Pour ceux s’étant déplacés dans la belle région de Lanaudière ayant en tête le magnifique enregistrement de La Belle Meunière de Schubert datant de 2001 (Étiquette Decca, au cours duquel l’irremplaçable pianiste Eric Schneider l’accompagnait sur grand piano Steinway), le récital de Matthias Goerne du 16 juillet dernier à l’Église de Saint-Sulpice en fut un autre, de stature bien moindre.
Conditions climatiques et acoustiques difficiles
Vingt-trois ans plus tard, dans des conditions atmosphériques, et acoustiques loin d’être idéales, en plus d’un accompagnement très discutable sur piano Yamaha, la riche voix de Goerne qui a tant bénéficié de l’enseignement de son professeur Dietrich Fischer-Dieskau nous permettait tout de même d’y reconnaître le souffle, les respirations et l’art de la scansion en des pauses et accentuations similaires à celles du grand maître l’ayant guidé et qui aurait eu 100 ans l’an prochain.

————

» **Énoncé a**: Présentez sous forme de tableau Markdown les lignes des enregistrements en commençant à celle qui contient "Open the notification bell in header" et en terminant à celle qui contient "(x=984, y=197)", avec les colonnes « Numéro » et « Ligne » et sans les lignes vides.

————

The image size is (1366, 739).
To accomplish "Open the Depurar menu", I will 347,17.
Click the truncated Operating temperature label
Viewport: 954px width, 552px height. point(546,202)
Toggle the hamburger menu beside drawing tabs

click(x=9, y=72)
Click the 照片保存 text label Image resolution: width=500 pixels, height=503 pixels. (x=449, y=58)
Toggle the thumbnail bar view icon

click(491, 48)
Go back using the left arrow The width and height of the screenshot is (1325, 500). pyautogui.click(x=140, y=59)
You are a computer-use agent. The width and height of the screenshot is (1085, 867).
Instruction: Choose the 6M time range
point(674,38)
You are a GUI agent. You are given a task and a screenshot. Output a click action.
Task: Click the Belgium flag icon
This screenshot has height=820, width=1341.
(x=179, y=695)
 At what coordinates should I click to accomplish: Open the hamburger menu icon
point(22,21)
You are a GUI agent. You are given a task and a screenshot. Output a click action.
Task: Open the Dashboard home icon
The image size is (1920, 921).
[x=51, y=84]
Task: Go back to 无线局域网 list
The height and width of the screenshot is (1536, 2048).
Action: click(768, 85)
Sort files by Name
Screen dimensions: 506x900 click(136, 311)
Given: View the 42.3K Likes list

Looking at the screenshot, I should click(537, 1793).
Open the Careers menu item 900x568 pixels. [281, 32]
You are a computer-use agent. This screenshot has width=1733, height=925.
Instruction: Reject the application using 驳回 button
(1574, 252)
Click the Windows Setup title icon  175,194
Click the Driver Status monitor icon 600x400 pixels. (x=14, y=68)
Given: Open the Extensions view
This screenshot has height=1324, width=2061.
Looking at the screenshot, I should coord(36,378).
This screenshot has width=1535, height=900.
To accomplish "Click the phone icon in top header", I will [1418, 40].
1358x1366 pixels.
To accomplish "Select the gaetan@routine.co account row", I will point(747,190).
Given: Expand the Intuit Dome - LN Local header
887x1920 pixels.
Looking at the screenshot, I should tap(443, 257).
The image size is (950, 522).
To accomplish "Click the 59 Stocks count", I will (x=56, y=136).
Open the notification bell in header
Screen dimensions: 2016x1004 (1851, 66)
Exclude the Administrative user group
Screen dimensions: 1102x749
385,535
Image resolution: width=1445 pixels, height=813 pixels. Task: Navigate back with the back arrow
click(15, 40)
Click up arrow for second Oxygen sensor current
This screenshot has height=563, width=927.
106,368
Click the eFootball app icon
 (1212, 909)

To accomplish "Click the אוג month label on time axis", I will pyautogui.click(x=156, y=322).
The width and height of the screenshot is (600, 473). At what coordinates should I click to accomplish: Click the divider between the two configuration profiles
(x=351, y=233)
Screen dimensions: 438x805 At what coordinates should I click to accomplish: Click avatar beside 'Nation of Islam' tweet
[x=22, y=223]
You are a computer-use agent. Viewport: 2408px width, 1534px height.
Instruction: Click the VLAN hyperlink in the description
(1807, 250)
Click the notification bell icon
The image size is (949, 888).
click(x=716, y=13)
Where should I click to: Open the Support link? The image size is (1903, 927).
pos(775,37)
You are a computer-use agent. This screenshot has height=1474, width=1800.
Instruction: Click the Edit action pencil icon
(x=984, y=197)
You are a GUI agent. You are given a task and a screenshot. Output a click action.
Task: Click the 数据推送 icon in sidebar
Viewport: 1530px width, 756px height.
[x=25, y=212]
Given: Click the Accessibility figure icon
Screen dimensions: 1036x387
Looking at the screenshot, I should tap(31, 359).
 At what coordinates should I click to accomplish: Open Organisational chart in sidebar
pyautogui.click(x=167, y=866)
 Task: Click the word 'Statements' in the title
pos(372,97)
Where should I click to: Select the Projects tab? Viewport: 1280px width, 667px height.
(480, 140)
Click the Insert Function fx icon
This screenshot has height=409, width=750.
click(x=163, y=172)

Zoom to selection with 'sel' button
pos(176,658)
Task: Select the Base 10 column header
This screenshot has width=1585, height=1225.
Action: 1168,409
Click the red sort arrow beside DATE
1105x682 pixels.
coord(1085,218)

————

» **Énoncé b**: Réécrivez le passage de la critique du récital en commençant à "Pour ceux s’étant" et en terminant à "stature bien moindre.", et remplacez "Decca" par "Hyperion".

» **Réponse finale a**:
| Numéro | Ligne |
|---|---|
| 1 | Open the notification bell in header |
| 2 | Screen dimensions: 2016x1004 (1851, 66) |
| 3 | Exclude the Administrative user group |
| 4 | Screen dimensions: 1102x749 |
| 5 | 385,535 |
| 6 | Image resolution: width=1445 pixels, height=813 pixels. Task: Navigate back with the back arrow |
| 7 | click(15, 40) |
| 8 | Click up arrow for second Oxygen sensor current |
| 9 | This screenshot has height=563, width=927. |
| 10 | 106,368 |
| 11 | Click the eFootball app icon |
| 12 |  (1212, 909) |
| 13 | To accomplish "Click the אוג month label on time axis", I will pyautogui.click(x=156, y=322). |
| 14 | The width and height of the screenshot is (600, 473). At what coordinates should I click to accomplish: Click the divider between the two configuration profiles |
| 15 | (x=351, y=233) |
| 16 | Screen dimensions: 438x805 At what coordinates should I click to accomplish: Click avatar beside 'Nation of Islam' tweet |
| 17 | [x=22, y=223] |
| 18 | You are a computer-use agent. Viewport: 2408px width, 1534px height. |
| 19 | Instruction: Click the VLAN hyperlink in the description |
| 20 | (1807, 250) |
| 21 | Click the notification bell icon |
| 22 | The image size is (949, 888). |
| 23 | click(x=716, y=13) |
| 24 | Where should I click to: Open the Support link? The image size is (1903, 927). |
| 25 | pos(775,37) |
| 26 | You are a computer-use agent. This screenshot has height=1474, width=1800. |
| 27 | Instruction: Click the Edit action pencil icon |
| 28 | (x=984, y=197) |

» **Réponse finale b**:
Pour ceux s’étant déplacés dans la belle région de Lanaudière ayant en tête le magnifique enregistrement de La Belle Meunière de Schubert datant de 2001 (Étiquette Hyperion, au cours duquel l’irremplaçable pianiste Eric Schneider l’accompagnait sur grand piano Steinway), le récital de Matthias Goerne du 16 juillet dernier à l’Église de Saint-Sulpice en fut un autre, de stature bien moindre.